Dame Carol said Professor Muldoon’s work was of major significance internationally which had raised the bar in poetry to new heights.

Born in County Armagh in 1951 Professor Muldoon studied at Queen’s University, Belfast, before publishing his first collection of poetry in 1973, and working as a BBC producer in Northern Ireland. In 1981 he became a Fellow of the Royal Society of Literature.

He has lived chiefly in the United States for the last thirty years, teaching at Princeton University since 1987 and was poetry editor at The New Yorker from 2007 to 2017.

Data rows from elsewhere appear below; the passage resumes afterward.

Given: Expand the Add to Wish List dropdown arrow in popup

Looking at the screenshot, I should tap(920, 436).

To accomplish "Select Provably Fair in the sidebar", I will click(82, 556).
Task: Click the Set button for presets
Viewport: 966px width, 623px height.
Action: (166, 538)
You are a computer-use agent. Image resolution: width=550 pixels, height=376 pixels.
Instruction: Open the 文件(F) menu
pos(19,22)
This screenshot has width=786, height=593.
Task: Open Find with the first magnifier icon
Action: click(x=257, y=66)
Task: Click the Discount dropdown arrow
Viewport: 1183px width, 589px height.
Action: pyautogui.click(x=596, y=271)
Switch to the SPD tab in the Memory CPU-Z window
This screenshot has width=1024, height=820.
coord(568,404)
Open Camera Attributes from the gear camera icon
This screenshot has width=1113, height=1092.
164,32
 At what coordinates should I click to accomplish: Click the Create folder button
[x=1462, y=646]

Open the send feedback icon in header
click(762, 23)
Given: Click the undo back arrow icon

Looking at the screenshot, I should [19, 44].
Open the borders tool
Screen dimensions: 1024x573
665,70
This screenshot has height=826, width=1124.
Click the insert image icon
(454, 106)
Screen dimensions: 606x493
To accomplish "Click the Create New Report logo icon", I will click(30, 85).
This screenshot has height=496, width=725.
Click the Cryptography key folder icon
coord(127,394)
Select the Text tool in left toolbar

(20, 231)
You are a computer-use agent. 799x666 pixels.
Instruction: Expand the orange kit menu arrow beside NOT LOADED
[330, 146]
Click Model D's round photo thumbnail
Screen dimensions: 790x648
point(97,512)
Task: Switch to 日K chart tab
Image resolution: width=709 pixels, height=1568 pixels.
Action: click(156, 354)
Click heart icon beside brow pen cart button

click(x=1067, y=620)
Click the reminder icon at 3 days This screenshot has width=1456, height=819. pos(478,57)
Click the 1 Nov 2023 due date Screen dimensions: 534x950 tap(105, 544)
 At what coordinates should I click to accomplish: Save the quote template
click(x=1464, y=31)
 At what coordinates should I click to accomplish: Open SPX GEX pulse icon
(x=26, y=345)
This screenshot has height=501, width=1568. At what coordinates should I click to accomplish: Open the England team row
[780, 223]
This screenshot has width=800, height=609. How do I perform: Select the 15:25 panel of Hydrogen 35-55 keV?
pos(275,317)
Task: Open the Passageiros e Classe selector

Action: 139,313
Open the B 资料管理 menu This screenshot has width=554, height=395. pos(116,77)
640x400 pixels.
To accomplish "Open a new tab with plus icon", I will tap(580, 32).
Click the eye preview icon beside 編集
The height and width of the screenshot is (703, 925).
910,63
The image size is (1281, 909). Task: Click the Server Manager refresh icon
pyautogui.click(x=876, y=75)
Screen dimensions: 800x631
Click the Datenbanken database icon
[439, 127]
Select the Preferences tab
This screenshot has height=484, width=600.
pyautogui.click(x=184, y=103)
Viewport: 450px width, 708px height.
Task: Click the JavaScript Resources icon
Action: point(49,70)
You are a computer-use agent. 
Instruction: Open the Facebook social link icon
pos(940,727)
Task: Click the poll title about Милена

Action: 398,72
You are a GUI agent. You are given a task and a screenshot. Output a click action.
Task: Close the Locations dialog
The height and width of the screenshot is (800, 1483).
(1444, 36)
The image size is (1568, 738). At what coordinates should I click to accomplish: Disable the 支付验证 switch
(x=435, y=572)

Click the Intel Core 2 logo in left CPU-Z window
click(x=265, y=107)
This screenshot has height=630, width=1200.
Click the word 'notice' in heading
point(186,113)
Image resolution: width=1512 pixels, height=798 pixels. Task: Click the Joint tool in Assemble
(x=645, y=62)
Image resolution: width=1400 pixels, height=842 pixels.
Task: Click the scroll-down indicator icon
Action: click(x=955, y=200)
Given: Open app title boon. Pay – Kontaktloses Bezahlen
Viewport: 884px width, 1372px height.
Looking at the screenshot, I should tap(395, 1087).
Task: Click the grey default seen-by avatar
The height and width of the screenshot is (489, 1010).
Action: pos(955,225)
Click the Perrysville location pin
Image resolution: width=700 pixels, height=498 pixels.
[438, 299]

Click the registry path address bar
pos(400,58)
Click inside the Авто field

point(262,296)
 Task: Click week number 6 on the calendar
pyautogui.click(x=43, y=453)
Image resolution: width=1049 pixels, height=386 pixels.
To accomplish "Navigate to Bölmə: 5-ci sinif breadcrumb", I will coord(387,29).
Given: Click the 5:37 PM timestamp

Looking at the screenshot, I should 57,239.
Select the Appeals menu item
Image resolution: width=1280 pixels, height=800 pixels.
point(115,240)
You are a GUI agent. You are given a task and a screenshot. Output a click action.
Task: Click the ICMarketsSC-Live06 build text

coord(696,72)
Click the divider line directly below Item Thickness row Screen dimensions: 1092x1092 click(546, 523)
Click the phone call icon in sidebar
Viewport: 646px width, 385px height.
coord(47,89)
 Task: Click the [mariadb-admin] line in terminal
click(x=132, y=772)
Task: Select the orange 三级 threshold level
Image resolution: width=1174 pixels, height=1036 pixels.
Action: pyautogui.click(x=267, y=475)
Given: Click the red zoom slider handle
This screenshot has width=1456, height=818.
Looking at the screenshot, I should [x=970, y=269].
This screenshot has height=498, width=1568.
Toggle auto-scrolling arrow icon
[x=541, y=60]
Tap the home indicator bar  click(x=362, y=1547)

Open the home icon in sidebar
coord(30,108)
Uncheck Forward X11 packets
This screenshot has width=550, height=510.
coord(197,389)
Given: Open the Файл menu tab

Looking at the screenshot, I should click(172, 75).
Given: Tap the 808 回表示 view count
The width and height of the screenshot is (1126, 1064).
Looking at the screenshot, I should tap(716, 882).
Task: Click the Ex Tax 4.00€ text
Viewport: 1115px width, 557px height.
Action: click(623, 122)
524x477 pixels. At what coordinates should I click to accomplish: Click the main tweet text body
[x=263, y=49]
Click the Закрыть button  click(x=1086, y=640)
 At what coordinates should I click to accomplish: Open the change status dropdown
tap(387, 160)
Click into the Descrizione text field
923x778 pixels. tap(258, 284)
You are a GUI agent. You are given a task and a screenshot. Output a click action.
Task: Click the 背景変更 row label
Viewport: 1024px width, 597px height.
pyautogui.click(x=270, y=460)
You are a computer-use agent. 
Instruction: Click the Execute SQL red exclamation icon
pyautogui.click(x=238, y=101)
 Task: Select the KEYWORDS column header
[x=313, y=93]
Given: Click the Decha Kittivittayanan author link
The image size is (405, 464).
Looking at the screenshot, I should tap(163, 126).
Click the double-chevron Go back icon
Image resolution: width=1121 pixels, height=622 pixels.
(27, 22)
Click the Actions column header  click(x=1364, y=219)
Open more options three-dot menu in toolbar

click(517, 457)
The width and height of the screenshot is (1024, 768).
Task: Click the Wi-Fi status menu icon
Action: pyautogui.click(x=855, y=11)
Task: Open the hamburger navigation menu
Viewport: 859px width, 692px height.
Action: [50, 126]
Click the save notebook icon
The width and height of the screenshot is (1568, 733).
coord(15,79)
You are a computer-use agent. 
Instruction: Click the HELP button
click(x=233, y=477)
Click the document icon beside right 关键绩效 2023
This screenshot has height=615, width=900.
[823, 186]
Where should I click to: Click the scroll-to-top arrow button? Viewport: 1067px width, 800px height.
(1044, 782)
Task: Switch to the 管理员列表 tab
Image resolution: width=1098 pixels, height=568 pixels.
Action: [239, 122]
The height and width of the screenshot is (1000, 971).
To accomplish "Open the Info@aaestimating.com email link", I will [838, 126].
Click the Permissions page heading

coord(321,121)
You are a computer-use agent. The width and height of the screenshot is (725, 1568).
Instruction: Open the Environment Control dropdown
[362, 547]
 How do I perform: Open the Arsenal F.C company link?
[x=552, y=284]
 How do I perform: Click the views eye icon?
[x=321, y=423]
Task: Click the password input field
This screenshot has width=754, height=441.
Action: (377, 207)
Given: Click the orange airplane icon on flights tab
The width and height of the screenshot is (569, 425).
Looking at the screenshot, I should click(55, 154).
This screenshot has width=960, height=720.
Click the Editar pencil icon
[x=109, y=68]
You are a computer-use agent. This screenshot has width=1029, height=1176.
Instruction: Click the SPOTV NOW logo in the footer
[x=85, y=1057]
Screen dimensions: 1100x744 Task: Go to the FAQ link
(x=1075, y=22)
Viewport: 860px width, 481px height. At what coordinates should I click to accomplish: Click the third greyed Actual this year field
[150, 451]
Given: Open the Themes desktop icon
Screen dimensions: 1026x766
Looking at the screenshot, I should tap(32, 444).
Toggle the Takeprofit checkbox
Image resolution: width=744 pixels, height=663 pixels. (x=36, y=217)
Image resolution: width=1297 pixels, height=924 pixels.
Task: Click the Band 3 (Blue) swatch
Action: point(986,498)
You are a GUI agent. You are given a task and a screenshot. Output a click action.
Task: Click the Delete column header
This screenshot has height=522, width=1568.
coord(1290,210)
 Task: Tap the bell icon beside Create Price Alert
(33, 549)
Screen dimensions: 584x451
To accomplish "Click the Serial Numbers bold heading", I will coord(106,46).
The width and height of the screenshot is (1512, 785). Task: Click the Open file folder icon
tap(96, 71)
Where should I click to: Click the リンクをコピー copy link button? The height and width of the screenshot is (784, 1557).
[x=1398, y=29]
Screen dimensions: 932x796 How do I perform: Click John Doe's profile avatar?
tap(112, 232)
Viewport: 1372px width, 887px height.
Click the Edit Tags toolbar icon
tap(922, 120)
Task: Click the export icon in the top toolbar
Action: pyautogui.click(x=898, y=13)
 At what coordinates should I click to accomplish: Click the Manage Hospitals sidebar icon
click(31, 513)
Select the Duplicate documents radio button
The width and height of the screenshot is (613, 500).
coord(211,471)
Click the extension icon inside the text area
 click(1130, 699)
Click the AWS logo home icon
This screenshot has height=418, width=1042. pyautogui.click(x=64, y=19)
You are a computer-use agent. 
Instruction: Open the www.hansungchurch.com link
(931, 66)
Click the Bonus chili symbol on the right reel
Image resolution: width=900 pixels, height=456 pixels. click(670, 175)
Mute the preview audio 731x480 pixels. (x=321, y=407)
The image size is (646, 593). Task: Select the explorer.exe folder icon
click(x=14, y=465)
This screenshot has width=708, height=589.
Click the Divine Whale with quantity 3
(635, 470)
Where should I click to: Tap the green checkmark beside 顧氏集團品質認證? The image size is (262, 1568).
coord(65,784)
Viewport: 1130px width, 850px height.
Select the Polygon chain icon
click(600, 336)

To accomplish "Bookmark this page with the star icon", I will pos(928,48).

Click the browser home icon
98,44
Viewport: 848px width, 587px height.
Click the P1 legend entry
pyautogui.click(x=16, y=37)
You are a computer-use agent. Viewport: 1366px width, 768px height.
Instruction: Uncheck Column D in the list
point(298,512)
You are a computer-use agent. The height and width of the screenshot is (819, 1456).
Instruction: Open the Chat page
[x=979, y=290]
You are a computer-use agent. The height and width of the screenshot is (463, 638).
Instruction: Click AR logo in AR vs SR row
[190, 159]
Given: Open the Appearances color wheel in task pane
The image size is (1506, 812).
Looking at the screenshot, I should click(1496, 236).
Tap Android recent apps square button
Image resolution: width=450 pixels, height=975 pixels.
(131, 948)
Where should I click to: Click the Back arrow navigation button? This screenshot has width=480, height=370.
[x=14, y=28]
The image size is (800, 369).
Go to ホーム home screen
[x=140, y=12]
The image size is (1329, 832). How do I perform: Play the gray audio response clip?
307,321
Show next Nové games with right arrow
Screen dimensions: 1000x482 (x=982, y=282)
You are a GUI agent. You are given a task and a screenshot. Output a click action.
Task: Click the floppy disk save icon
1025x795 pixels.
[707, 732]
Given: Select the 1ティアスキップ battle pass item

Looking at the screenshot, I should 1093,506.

He has produced more than thirty collections of poetry and won both the Pulitzer Prize for Poetry and the T. S. Eliot Prize.

Professor Muldoon’s work at Lancaster University takes the form of a mix of undergraduate lectures, MA workshops, tutorials with PhD students, and public readings.

The Gold Medal for Poetry was instituted by King George V in 1933 at the suggestion of the then Poet Laureate, John Masefield.

The Medal is awarded for excellence in poetry on the basis either of a body of work over several years or for an outstanding poetry collection issued during the year of the award.

Previous recipients of The Queen’s Gold Medal for Poetry include W.H. Auden, Siegfried Sassoon, John Betjeman and Philip Larkin.